Plastic debris accounts for around 80% of the litter found on Great Lakes shorelines. In fact, it is estimated that a staggering 10 million kilograms of plastic enters the largest freshwater system in the world each year from Canada and the United States. It could cost more than $400 million annually to curtail plastic pollution through beach and waterway cleanups, public anti-littering campaigns, and the development and deployment of innovative capture and cleanup technologies.

Through the Great Lakes Plastic Cleanup initiative, CGLR, working alongside its project partners, will spearhead and support the largest single deployment of two innovative technologies in the world, the Seabin (https://seabinproject.com/) and the LittaTrap (www.enviropod.com/), to capture and recover plastic debris along Ontario’s Great Lakes shorelines.

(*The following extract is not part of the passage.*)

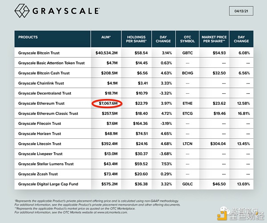Click the LTCN symbol cell
This screenshot has width=267, height=223.
187,144
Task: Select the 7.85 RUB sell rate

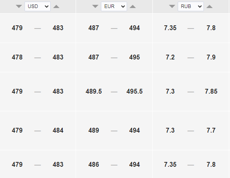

In total, 16 Seabin devices will be installed through this of phase of the initiative, which will help researchers study plastic pollution in our waterways as well as reinforce the importance of “Reduce, Reuse, Recycle,” the iconic phrase coined by Pollution Probe in the early 1970s that today has global reach and a new significance as we shift to a circular future. In addition to the installation of Seabin devices, 10 LittaTrap™ devices will be deployed at a select number of marinas to capture and prevent the flow of plastic and other debris from entering the lakes.